En insistant sur le fait que toutes les violences n’ont pas la même gravité, Caroline Fourest semble nier le continuum à l’œuvre, c’est-à-dire le lien entre le harcèlement, l’agression sexuelle et le viol qui, ensemble, constituent un système. Faire un lien entre ces violences ne veut pas dire qu’elles sont équivalentes, de même gravité. Cela permet de comprendre qu’elles ne sont pas des irruptions isolées, mais prennent racine dans des comportements balisés. En faisant comme s’il y avait des actes simplement déplacés, de petites violences sans gravité qui relèveraient du privé, et le viol en bonne et due forme, elle remet en cause ce que les féministes ont mis en lumière depuis les années 1968. D’ailleurs, elle conteste même le concept de VSS, conquête s’il en est du mouvement #MeToo.
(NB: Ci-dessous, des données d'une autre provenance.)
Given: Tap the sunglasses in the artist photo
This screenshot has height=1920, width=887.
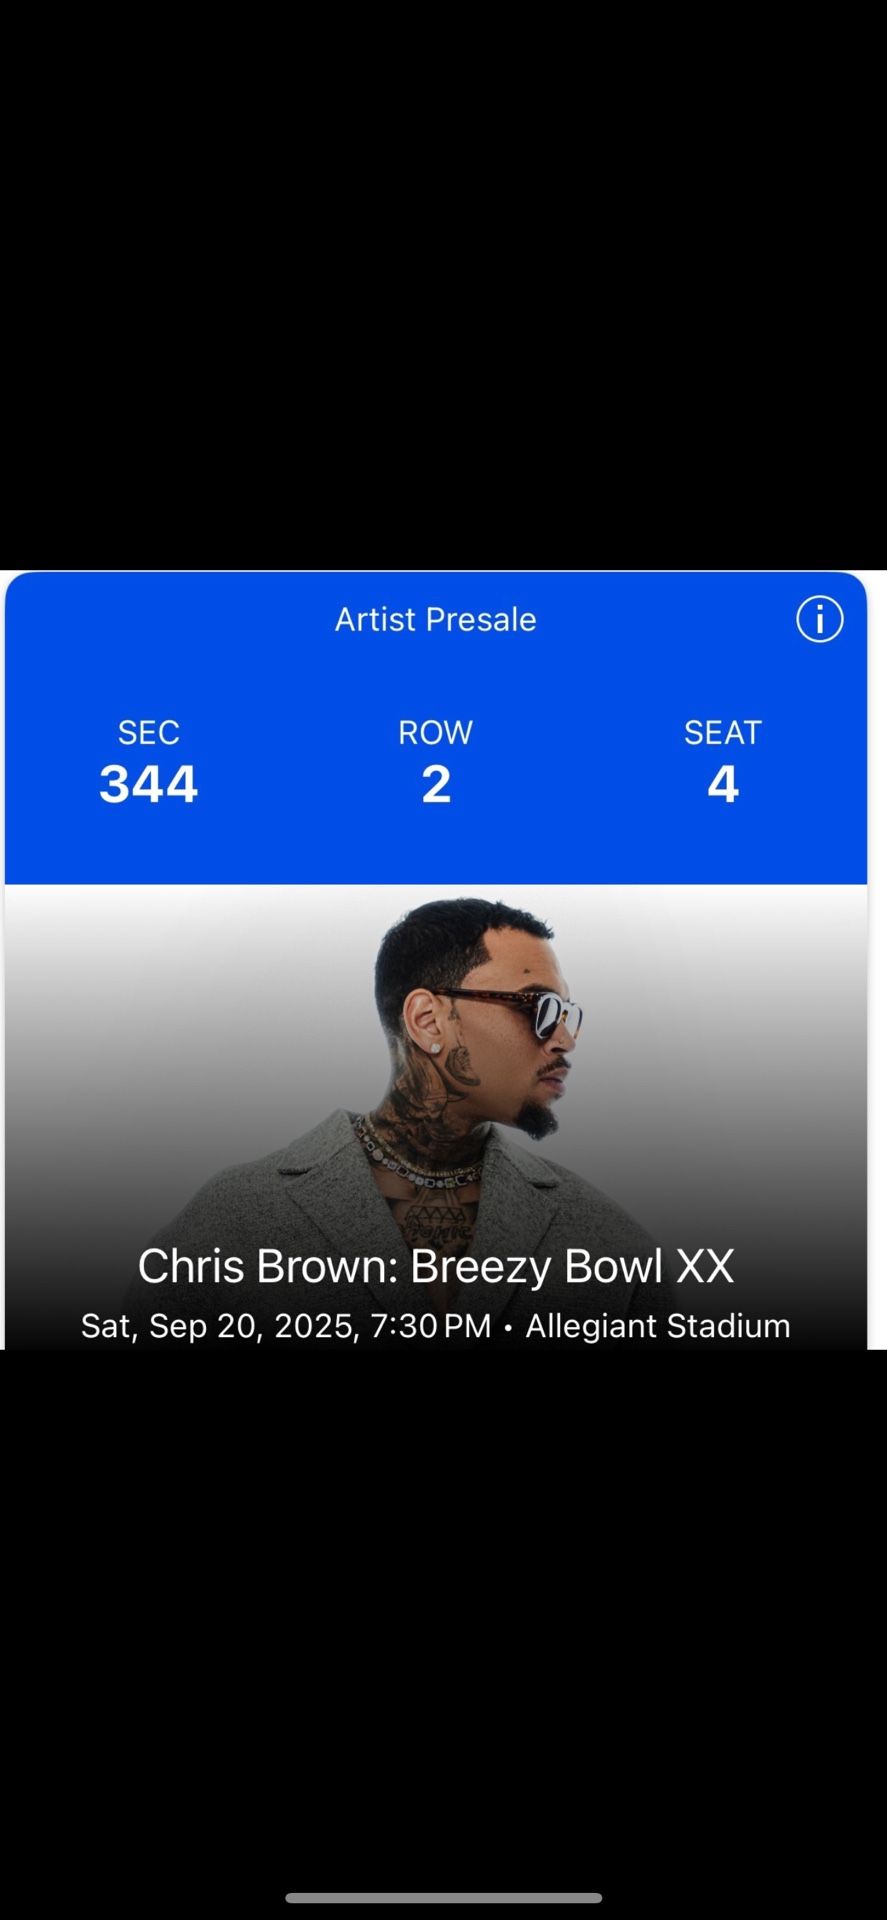Looking at the screenshot, I should (530, 1010).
Les bonnes et les mauvaises victimes

Enfin, Fourest classe les bonnes et les mauvaises victimes : il y aurait d’un côté les femmes « courageuses » et « résilientes », et de l’autre, les « plaintives » et « victimaires ». Comme si l’on pouvait se libérer sans passer par la phase de reconnaissance de son statut de victime.

Comme si les femmes devaient avoir un comportement bien défini pour être crues et respectées. Comme si l’on devait donner des bons et des mauvais points sur la façon dont une femme violentée réagit. Chacune le fait comme elle peut, comme elle est. Dire aux victimes quel comportement mérite ou non le respect est extrêmement violent.

Il faut d’ailleurs bien écouter la réponse qu’a donnée Fourest à l’auditrice de France Inter qui exprimait, en tant que victime, sa douleur à l’écoute de ses propos qui « réembrayent sur le doute » à l’égard des femmes. Caroline Fourest la renvoie dans ses cordes : voilà tout le mal de notre société dans laquelle on ne pourrait plus opposer « un propos intellectuel » (le sien) au « ressenti des victimes » (celui de l’auditrice). Le prétendu cercle de la raison a encore frappé. La victime est renvoyée à son statut, comme si elle n’était de ce fait pas légitime à participer à la réflexion commune. Tout le mouvement des femmes a pourtant démontré la pertinence à construire du politique à partir de l’expérience vécue. Mais décidément, ce n’est plus l’histoire de Caroline Fourest.

Clémentine Autain, députée NFP. Tribune publiée dans Libération.